Removing noise can seem to be some synthetic problem when one invents some kind of perturbation of an image and finds a method to remove it. But noise actually happens in real applications. Related to this course, noise can often be found in rendering. In this context, each pixel color is computed as the integral over the pixel area of the light intensity reaching the pixel. This integral is estimated using Monte Carlo techniques : the space of paths reaching the pixel is randomly sampled, and the integral is estimated as a discrete average of the light intensity carried by these paths. In some regions however, paths carrying lots of energy and others only carrying a little reach the same pixel. When insufficient samples are taken, the average yields a noisy approximation of the integral. Taking more samples reduces the problem but requires lots of additional computations. Filtering the noise can therefore cheaply reduce the problem. Here is an example with a cube lit by a square emitter. Using four path samples per pixel yields lots of noise, whereas using 128 samples reduces the noise, but requires much more computation time.

In this case however, althugh it looks like salt and pepper noise, a simple median filter is not sufficient to improve the image. Noise remains and gets more visible. Removing this kind of noise is therefore still one of the main research topics in rendering.

Mathematical morphology

A classical tool for image post treatment is mathematical morphology. This tool is often used to handle binary images after thresholding to improve the result : remove negligible areas, fill small holes and so on. For image processing, its basic operations are therefore initially defined on binary images (black and white) but can be extended on grayscale images or multi channel images. These operations require a structuring element which can be seen as a 2D shape.

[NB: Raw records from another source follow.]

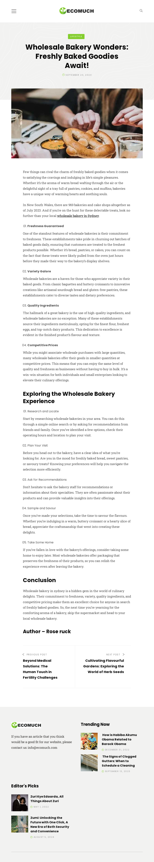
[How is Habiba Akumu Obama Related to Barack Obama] (89, 742)
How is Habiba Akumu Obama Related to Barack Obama (119, 739)
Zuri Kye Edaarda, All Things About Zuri (46, 798)
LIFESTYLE (76, 36)
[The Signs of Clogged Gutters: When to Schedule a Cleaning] (89, 763)
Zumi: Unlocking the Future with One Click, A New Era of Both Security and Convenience (49, 824)
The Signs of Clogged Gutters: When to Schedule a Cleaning (119, 761)
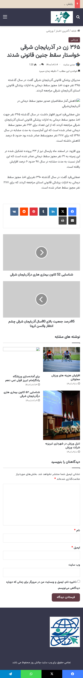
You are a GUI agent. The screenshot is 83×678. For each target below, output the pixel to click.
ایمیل (76, 548)
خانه (74, 31)
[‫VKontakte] (14, 212)
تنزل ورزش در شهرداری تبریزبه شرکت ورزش (62, 446)
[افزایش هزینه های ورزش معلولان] (61, 359)
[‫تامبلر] (43, 212)
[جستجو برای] (78, 18)
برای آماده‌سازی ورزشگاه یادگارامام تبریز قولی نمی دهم (22, 378)
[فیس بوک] (72, 212)
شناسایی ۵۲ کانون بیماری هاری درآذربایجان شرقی (22, 394)
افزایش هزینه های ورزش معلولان (65, 377)
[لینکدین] (53, 212)
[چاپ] (63, 220)
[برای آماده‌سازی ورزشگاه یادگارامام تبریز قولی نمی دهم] (21, 360)
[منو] (5, 18)
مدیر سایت (69, 65)
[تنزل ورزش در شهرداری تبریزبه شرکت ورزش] (61, 415)
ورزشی (49, 31)
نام (77, 530)
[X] (63, 212)
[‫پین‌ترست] (34, 212)
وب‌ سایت (74, 565)
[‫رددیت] (24, 212)
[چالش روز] (62, 17)
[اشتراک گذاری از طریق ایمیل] (72, 220)
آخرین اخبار (62, 31)
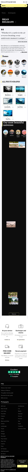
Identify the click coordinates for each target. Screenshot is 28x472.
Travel (2, 428)
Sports (2, 431)
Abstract (20, 413)
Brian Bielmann (8, 96)
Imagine (20, 95)
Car (19, 408)
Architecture (21, 406)
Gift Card (3, 406)
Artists (2, 7)
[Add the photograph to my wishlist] (13, 95)
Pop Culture (4, 438)
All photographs (12, 13)
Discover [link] (14, 314)
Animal (2, 423)
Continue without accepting (22, 462)
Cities (2, 418)
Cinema (3, 443)
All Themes (3, 448)
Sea (19, 421)
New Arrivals (4, 408)
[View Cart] (24, 2)
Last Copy (3, 411)
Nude (19, 423)
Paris (2, 446)
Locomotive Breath (7, 107)
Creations (20, 426)
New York (3, 441)
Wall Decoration (5, 451)
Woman (20, 416)
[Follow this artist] (15, 22)
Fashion (3, 416)
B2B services (4, 398)
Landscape (3, 426)
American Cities (22, 428)
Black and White (5, 421)
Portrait (20, 418)
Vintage (3, 433)
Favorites (3, 413)
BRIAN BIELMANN (10, 7)
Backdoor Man (8, 95)
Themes (4, 13)
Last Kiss (20, 107)
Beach (19, 411)
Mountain (3, 436)
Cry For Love (8, 119)
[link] (8, 2)
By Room (3, 453)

Dilation expands the objects in the original binary image using the structuring element. A pixel $p_r$ in the resulting image will be white if there exists a white pixel $p_o$ in the original image such that when centering the structuring element at $p_o$, $p_r$ is white. Considering the binary image and the structuring element as the sets of coordinates of the white pixels, dilation is the Minkowski sum of the two sets. Denoting $I$ the input image and $S$ the structuring element :

$$ I \oplus S = \left\{ i + s, i \in I, s \in S \right\} $$

Erosion reduces the objects using the structuring element. A pixel $p_r$ in the resulting image is white if when centering the structuring element on $p_r$, all the white pixels of the structuring element are white in the original image. Considering the set approach, this is the Minkowski difference of the input image and the structuring element :

$$ I \ominus S = \left\{ i \in \mathbb{R}^2, \forall s \in S, i + s \in I \right\} $$

Based on erosion and dilation, two other operations are defined. Opening aims at removing small or thin elements. It starts as an erosion, to remove small or thin parts. A dilation is then applied to restore the objects at their original shape.

Closing fills small holes in the image by performing a dilation first followed by an erosion.

Using a combination of these tools can be useful in cleaning an original binary image for segmentation problems.

Final remarks

This courses provided a rough overview of basic tools in image processing, and some terminology shared by people working in the field. Modern image processing however makes intensive use of deep learning techniques. The design of the neural networks uses the tools provided above to some extent (convolution layers for instance), and building training datasets may still require somme of the tratments above. However state of the art methods to extract information from images or convert between various representations are often based on deep learning methods. You can for instance have a look at the Pix2pix method which covers a wide range of applications.